Researcher Affiliation Collaboration Minsu Kim Mila, KAIST Sanghyeok Choi KAIST Taeyoung Yun KAIST Emmanuel Bengio Recursion Leo Feng Mila, Universit e de Montr eal Jarrid Rector-Brooks Mila, Universit e de Montr eal Sungsoo Ahn KAIST Jinkyoo Park KAIST Nikolay Malkin University of Edinburgh Yoshua Bengio Mila, Universit e de Montr eal
Pseudocode Yes Algorithm 1 Teacher-Student Training of GFlow Nets
Open Source Code Yes Source code is available at https://github.com/alstn12088/adaptive-teacher.
Open Datasets Yes QM9. The objects being sampled are small molecular graphs. ... The reward function is a HOMO-LUMO gap on the target transcription factor, which is obtained via a pre-trained MXMNet proxy from Zhang et al. (2020). ... TFbind8. The generated objects are DNA sequences with 8 nucleotides. The reward function is a binding affinity to a human transcription factor (Barrera et al., 2016), which is obtained via a pre-trained proxy model provided by Trabucco et al. (2022). ... L14-RNA1. The generated objects are RNA sequences of length 14. The reward function is a binding affinity to a human transcription factor, which is obtained via a pre-trained proxy model from Sinai et al. (2020).
Dataset Splits No No specific dataset splits for training/testing/validation are provided as the paper focuses on sampling from target distributions or generating data rather than training on a fixed dataset. The evaluation involves generating samples from the trained models and comparing them against target distributions or known modes.
Hardware Specification No The research was enabled in part by computational resources provided by the Digital Research Alliance of Canada (https://alliancecan.ca), Mila (https://mila.quebec), and NVIDIA.
Software Dependencies No No specific software dependencies with version numbers (e.g., Python, PyTorch, TensorFlow, or specific library versions) are explicitly mentioned in the paper.

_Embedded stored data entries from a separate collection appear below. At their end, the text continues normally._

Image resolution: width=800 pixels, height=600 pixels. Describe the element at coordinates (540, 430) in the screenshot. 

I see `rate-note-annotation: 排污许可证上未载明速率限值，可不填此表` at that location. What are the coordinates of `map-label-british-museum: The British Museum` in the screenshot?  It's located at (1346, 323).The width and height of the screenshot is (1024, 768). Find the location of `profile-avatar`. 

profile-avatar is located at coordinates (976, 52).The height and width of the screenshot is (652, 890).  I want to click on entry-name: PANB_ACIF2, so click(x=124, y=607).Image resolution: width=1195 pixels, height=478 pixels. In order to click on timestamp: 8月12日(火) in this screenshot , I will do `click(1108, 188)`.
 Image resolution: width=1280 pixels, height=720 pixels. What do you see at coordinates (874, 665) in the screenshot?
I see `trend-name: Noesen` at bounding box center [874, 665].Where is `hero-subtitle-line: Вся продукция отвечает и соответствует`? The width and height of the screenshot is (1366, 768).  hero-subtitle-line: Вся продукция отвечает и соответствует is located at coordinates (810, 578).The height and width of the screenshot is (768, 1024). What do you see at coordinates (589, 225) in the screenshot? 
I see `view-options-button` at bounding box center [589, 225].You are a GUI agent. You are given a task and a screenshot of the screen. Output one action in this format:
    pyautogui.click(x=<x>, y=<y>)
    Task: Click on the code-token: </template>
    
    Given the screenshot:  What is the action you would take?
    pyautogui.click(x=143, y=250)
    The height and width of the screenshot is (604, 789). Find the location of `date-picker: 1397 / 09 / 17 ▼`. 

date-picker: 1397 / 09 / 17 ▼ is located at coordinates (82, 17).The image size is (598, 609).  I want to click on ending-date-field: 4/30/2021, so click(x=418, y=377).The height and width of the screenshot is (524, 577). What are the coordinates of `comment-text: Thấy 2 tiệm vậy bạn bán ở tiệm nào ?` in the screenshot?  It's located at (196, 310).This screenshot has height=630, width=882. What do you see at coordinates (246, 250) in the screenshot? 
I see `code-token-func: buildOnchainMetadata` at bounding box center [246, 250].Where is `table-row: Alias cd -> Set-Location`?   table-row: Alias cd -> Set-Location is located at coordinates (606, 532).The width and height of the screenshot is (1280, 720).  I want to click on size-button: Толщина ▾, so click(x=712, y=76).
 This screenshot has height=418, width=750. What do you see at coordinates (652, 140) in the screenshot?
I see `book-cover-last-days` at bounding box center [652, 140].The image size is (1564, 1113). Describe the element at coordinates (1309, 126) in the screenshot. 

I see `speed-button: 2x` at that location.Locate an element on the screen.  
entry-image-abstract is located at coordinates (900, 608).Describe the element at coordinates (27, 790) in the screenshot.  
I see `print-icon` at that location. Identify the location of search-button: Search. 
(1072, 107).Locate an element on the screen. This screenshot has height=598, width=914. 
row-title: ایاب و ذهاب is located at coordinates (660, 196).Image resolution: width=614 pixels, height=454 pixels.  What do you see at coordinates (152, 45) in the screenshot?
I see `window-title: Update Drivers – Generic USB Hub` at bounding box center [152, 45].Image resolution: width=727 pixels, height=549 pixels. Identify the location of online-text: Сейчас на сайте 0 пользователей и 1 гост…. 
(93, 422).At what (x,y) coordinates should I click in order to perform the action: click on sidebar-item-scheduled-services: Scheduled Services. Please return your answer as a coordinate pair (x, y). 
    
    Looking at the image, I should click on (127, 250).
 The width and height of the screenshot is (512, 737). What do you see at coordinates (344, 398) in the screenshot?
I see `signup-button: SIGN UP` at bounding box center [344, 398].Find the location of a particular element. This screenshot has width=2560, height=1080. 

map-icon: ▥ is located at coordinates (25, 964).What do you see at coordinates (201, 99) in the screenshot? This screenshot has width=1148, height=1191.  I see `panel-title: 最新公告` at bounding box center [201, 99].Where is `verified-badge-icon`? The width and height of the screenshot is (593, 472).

Experiment Setup Yes For all tasks, we set α= 0.5 except for the exploration-intensive deceptive grid world tasks, where we use α= 0.0. C is set to 19 for all tasks. ... For neural networks, we use identical architectures for both the Student and Teacher models. Specifically, for the GFN architecture design, we match the architectures used by each baseline for every task. ... When selecting the behavior policy during training, we periodically choose among the Student, Teacher, and buffer in specific proportions: a ratio of 1:1:0 for Grid World tasks, 3:1:2 for Diffusion Sampler tasks, and 2:1:3 for Biochemical tasks. ... For the deceptive grid world, we use a two-layer MLP with 256 hidden units for the parameterized policy P_F( ; θ) along with a learnable parameter for log Z_θ. We train them using the Adam optimizer with a learning rate of 10^-3 for policy and 10^-1 for log Z_θ. The backward policy P_B is fixed as a uniform random policy. ... We use a batch size of 16. ... We set σ^2 = 5.0 for 25GMM and σ= 1.0 for Manywell, with the number of time steps T= 100... We employ the same architecture as Zhang & Chen (2022) and Sendera et al. (2024), increasing the hidden dimension from 64 to 256 for Manywell... For training GFlow Nets, we use Adam optimizer (Kingma & Ba, 2015) with learning rate 10^-2 for log Z_θ, 10^-4 for forward policy, 5 * 10^-4 for teacher policy. ... For QM9 and sEH tasks, we employ a two-layer architecture with 1024 hidden units, while for the other tasks, we choose to use a two-layer architecture with 128 hidden units. We initialize log Z_θ to 5.0 for all methods. For backward policy, we use a fixed uniform policy. In terms of reward exponent, we use a value of 20 for both QM9 and TFbind8. For sEH and L14-RNA1, we use relatively higher values, 200 and 40, respectively.